The principal goal of the
Human Genome Project (HGP), the decoding of the one billion bases that constitute the
human genome, will be ready by the middle of next year. Within the genome are interspersed the 100,000
genes (Some experts argue that this number could be as low as 35,000, while others believe it could reach 150,000), that is, the instructions to make the
proteins that make you a human being.
I think that the HGP can be compared only to the project that took the man to the moon. Just imagine that less than 25 years ago it was thought that the sequencing of the bacteria E. Coli genome (one million bases) could take more than 100 years.
Before continuing, let me tell you a few facts about genes and its malfunctions. Strictly speaking a gene is a
DNA sequence composed of four chemicals known as
nucleotides which are Adenine, Thymine, Cytosine and Guanine, however they usually, tough not correctly, referred to as
bases and abbreviated as A, T, C and G, respectively.
Genes vary in length and sequence according to the protein they code for. They are the instructions for the cell to synthesize proteins. A process also known as gene expression.
Gene expression is controlled through the interactions of specific DNA sequences with specific protein factors. Each gene has its own
control sequences. You can think of those sequences as switches that are turned on or off by the protein factors, thus allowing the gene to be expressed or not. If you want to see the process of protein synthesis at the molecular level take a look at this
video made by
Gary Anderson from the Department of Biological Sciences of the University of Southern Mississippi.
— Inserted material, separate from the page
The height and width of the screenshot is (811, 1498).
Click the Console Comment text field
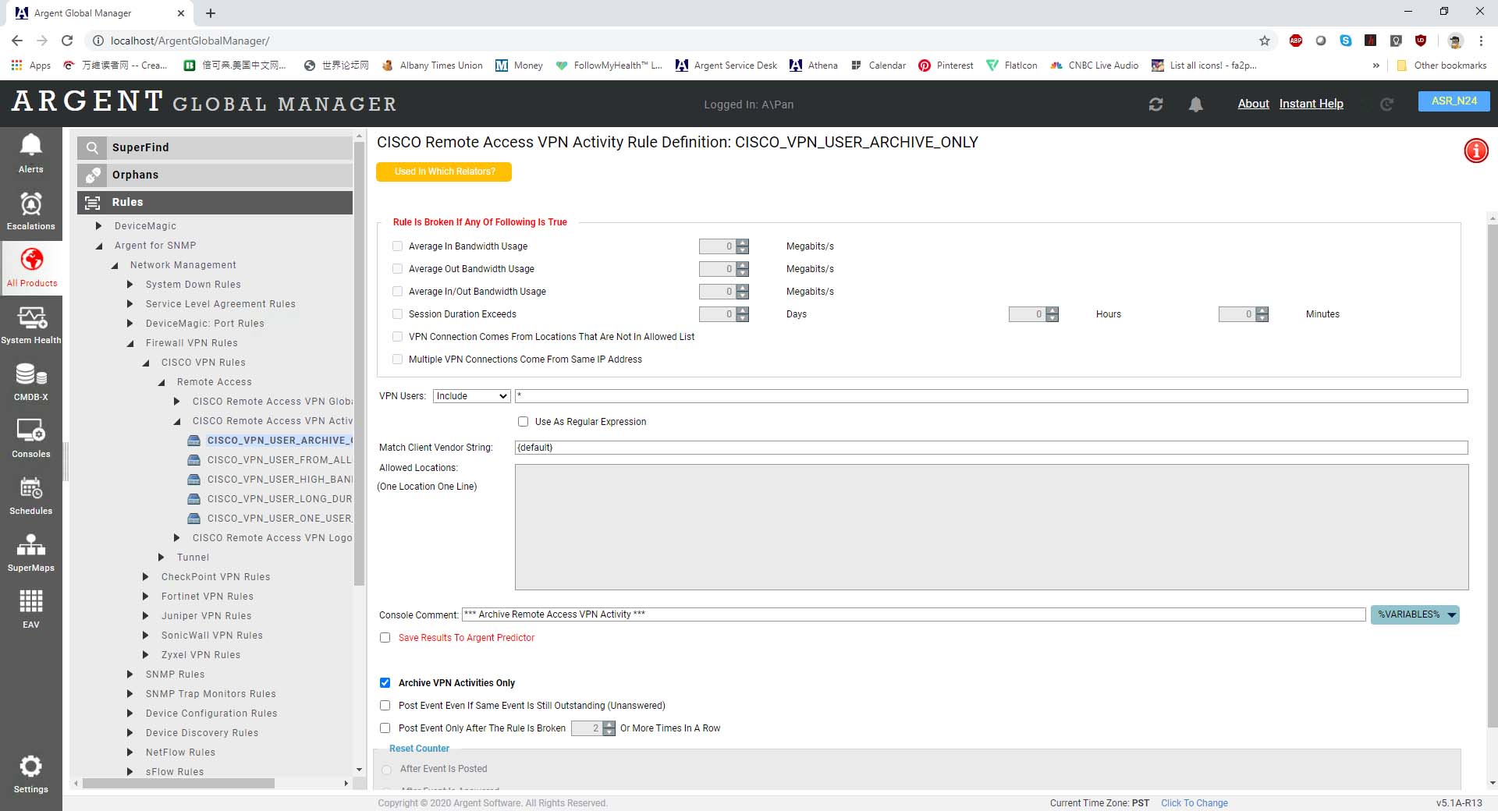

When there is a misspelling, a mutation of the gene sequence, the cell might end up with proteins that are shorter, larger, or of a different shape than the normal one, which might lead to disease.
On the other hand if you have an error in the control sequences the cell might synthesize too little, too much, or nothing of the encoded protein at all. Alternatively the protein may also synthesize at the wrong time or in the wrong tissue, which might also lead to disease.
The result of the HGP is nearly impossible to grasp. It would take you, more or less, 26 years to read the code, working 24 hours a day every day. It will be very boring since it will be like reading a book with a billion characters composed only of the four letters A, T, C and G.